Dave Kehr: "Among the graduates of what has come to be known as the Roger Corman School of Filmmaking are the directors Martin Scorsese and Francis Ford Coppola, the actors Jack Nicholson and Robert De Niro, the producers Jon Davison and Gale Anne Hurd, the writers Robert Towne and John Sayles and countless others. 'Do a good job on this picture,' Mr Corman liked to say, 'and your reward will be that you'll never have to work for me again.' … The independent label Shout! Factory has been issuing some of the better-known Corman productions over the last year (including Piranha, Joe Dante's subversive 1978 response to Jaws). Now Shout! has turned to Corman the director with a nifty two-disc set, Roger Corman's Cult Classics Triple Feature, that includes excellent transfers of three early and rare Corman features and trailers for some 25 more. Filmmaking doesn't get much more elemental than this, yet the work is always entertaining and at times startlingly effective."

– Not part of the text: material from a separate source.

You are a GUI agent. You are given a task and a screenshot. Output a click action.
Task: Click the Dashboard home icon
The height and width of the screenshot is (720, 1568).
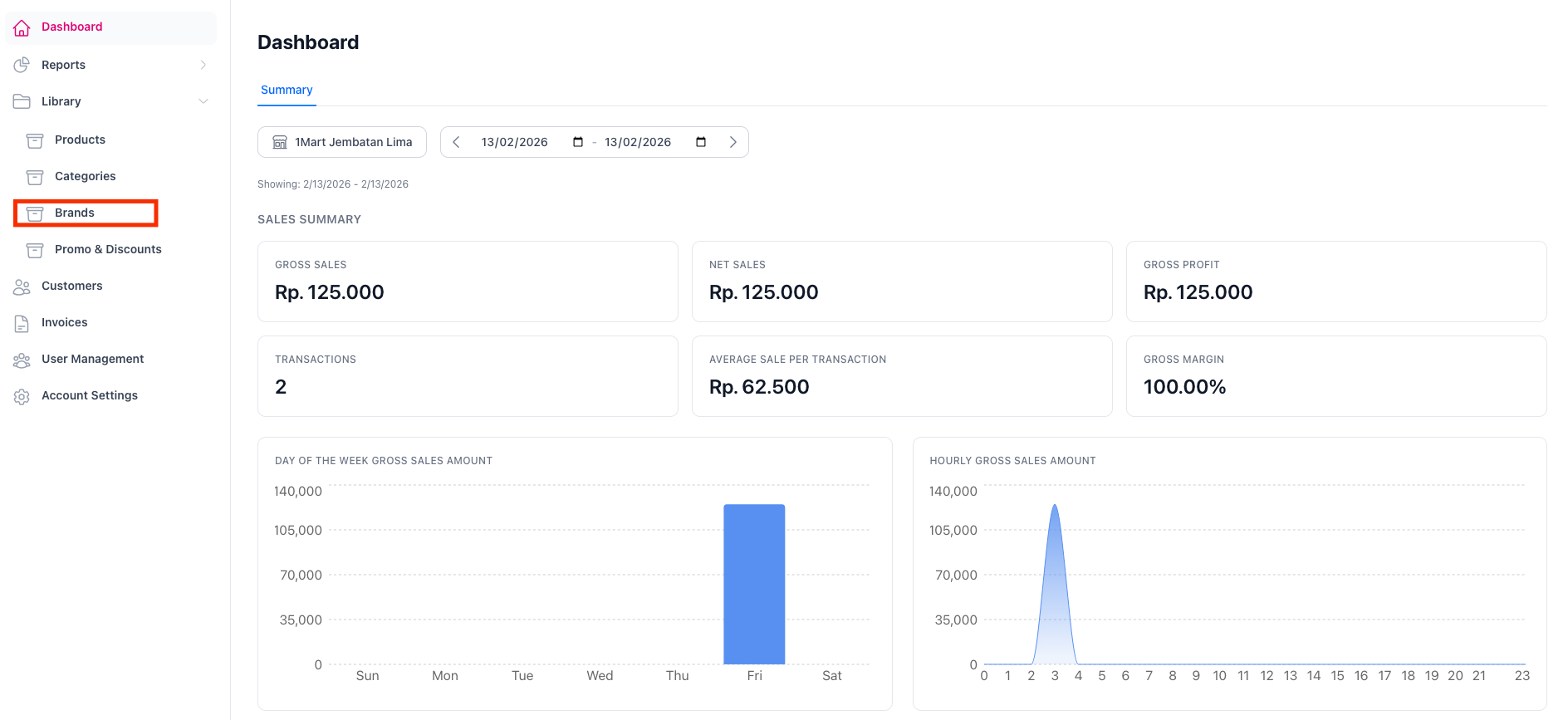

"Why has it taken this long for someone to make a major documentary about Roger Corman?" asks the AV Club's Nathan Rabin before bestowing an A- on Alex Stapleton's Corman's World: Exploits of a Hollywood Rebel. "He's the perfect documentary subject, a living legend with the genial, WASP exterior of a bank President and the rakish soul of a carny… As his vast army of protégés attest, Corman's buttoned-down exterior hides a raging id that found its purest expression in drive-in quickies with rubbery sea beasties, half-naked girls in peril and nurses whose bedside manner was questionable at best. Everyone seems to have a classic Corman anecdote; my favorite comes from the great Dick Miller, who recalls how Corman roped him into service early in his career to play a cowboy in a B-movie, then told him he'd also be playing an Indian not just in the same movie but in the same scene (as a result, Miller the cowboy extra ended up killing Miller the Indian extra, or possibly vice versa). Chutzpah, thy name is Roger Corman."
For keelsetter, writing for TCM, this is "a hugely engaging documentary. Highlights for me included sections on The Intruder (1962), starring William Shatner as a hate-monger who gets a small Southern town riled up over integration, as well as Corman's perspective on big-budget movies. The former gave Corman some of the best reviews he'd ever had, but did not perform well at the box office — so from this point out he decided his social messages would be in the subtexts only. On the subject of big budgets, Corman feels they are simply unethical and he'd rather see those tens (or hundreds) of millions of dollars put toward helping out the ghettos of our country. Corman's liberal heart isn't the only thing that bleeds here, just about everything else onscreen does too — but it's mostly all in good fun."
"And then, of course, there's Jack," writes John DeFore in the Hollywood Reporter. "Easily the doc's best interview, Nicholson is entertaining and surprisingly earnest (emotional, even) as he marvels at the man who kept him employed even after the kind of performance he gave in The Terror. Nicholson also caps the story of how Easy Rider, which could have been Corman's crowning achievement, slipped through his fingers… A few tidbits may be news to casual fans (New World's unlikely relationship with auteurs like Ingmar Bergman, for instance), and in ample footage of the man himself (including vintage talk-show appearances), Stapleton presents, though never really explains, the intriguing contrast between Corman's dignified persona and the bottom-feeding fare he produces."
"More than anything, Corman was adept at not just anticipating trends in pop culture but instigating them," writes Drew McWeeney at HitFix. "He was right so many times that you could make the case for him as one of the primary influences on pop media in the 20th century. Without Corman's Wild Angels or The Trip, there is no Easy Rider, and then there's no explosion of youth culture into mainstream Hollywood. It's not easy to make a film like this that is a celebration of a filmography as much as it's an examination of the larger social impact of someone's work, but Stapleton manages it. As a result, Corman's World is both a pleasure and an energetic primer on the man's work.
That, of course, is not the trailer for Corman's World, which screened in the Park City at Midnight program, but rather for the Shout! Factory series. Corman himself turns 85 on April 5; and did you know that he and his office are tweeting?